David Landau immigrated to Israel from the UK as a young man and rose to attain perhaps the most sought-after position in the country’s media: editor-in-chief of Haaretz.

David Landau immigrated to Israel from the UK as a young man and rose to attain perhaps the most sought-after position in the country’s media: editor-in-chief of Haaretz, the prestigious and influential Israeli newspaper with world-wide resonance. Under Landau, Haaretz grew to its largest-ever circulation. Consistently ‘doveish’, the paper nevertheless firmly backed Prime Minister Ariel Sharon in his battle against the Palestinian intifada – and then in his dramatic decision to withdraw Israeli troops and settlers unilaterally from Gaza and the northern West Bank. Haaretz’s position was crucial in shoring up public support for this historic, and still controversial,policy-turnaround.

An Orthodox Jew himself, Landau was able to broaden and deepen the ‘Jewish’ content of Haaretz, a proud bastion of Zionist secularism. The paper and its websites, in Hebrew and English, are a key forum for debate on Israeli, Jewish and Mideastern issues.

After stepping down recently from the editorship "he remains a member of the Haaretz editorial board", Landau is focusing on his new book: a comprehensive biography of Ariel Sharon, commissioned by the New York publishing house, Alfred A. Knopf. He has also resumed writing for The Economist, the London based news-magazine with which he has had a long association. Landau lectures widely, and appears frequently on the BBC and on U.S. and Canadian networks as a commentator on Israeli politics and society. His long career in journalism – he was diplomatic correspondent of The Jerusalem Post from 1972 to 1986 and then managing-editor – give him authoritative insight into Israel’s past and present. Landau collaborated with Israel’s President, Shimon Peres, on Peres’ memoirs, Battling for Peace "New York, Random House, 1995". He retains a close personal relationship with the president.

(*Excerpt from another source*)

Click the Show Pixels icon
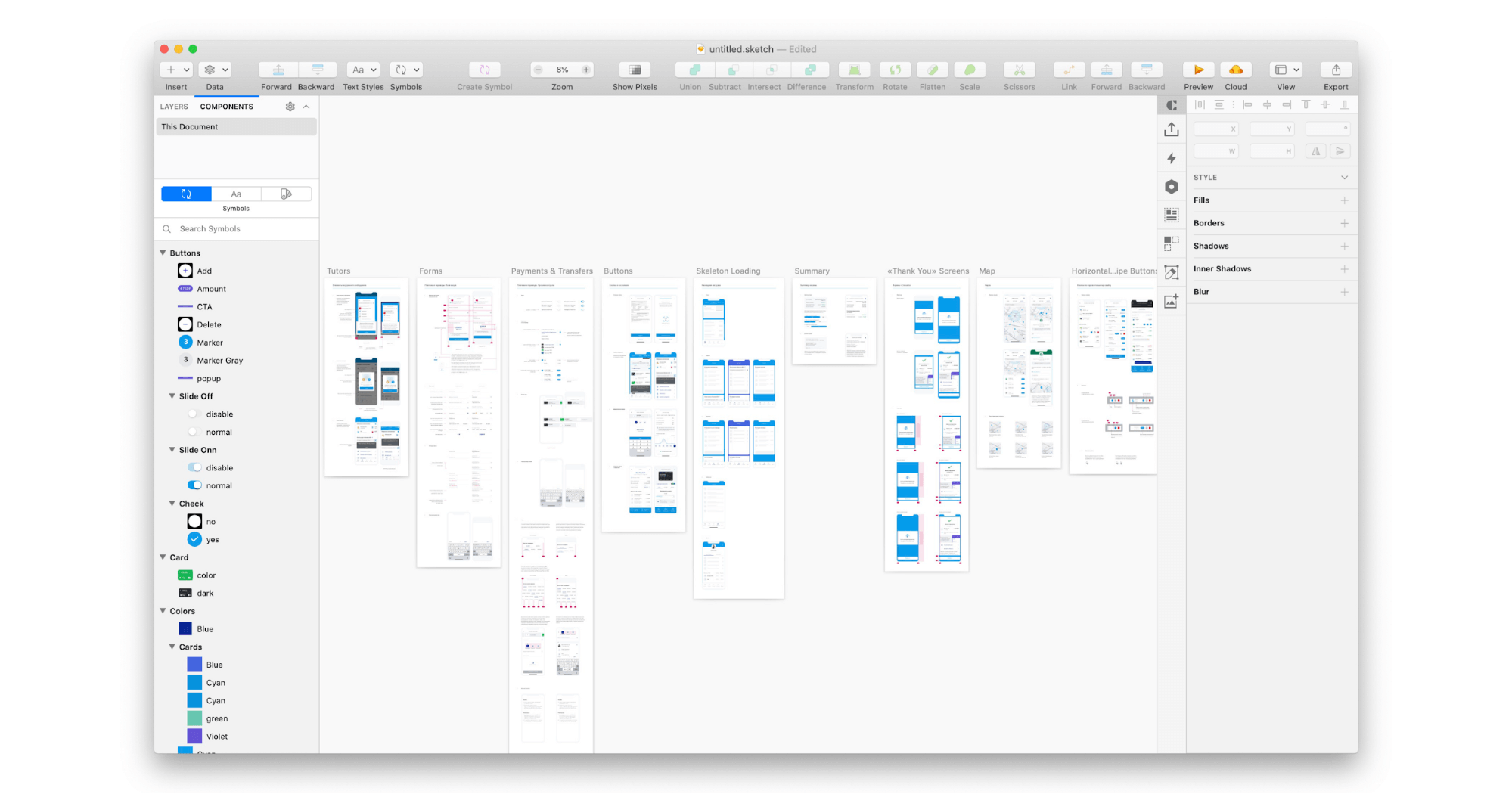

In his acclaimed book, Piety and Power (New York, Hill & Wang, 1993), Landau provided an informed and intimate look into ultra-Orthodox or ‘haredi’ society in Israel, the U.S. and Europe. David Landau is something of a rare bird: on the left politically; on the right religiously – and this makes for unfailingly lively, original and thought-provoking presentations and discussions whenever he speaks in public.

Landau graduated in law from University College, London and studied in leading yeshivas in Israel. His wife, Jackie, is a rehabilitation teacher for visually impaired children. They have three children and five grandchildren.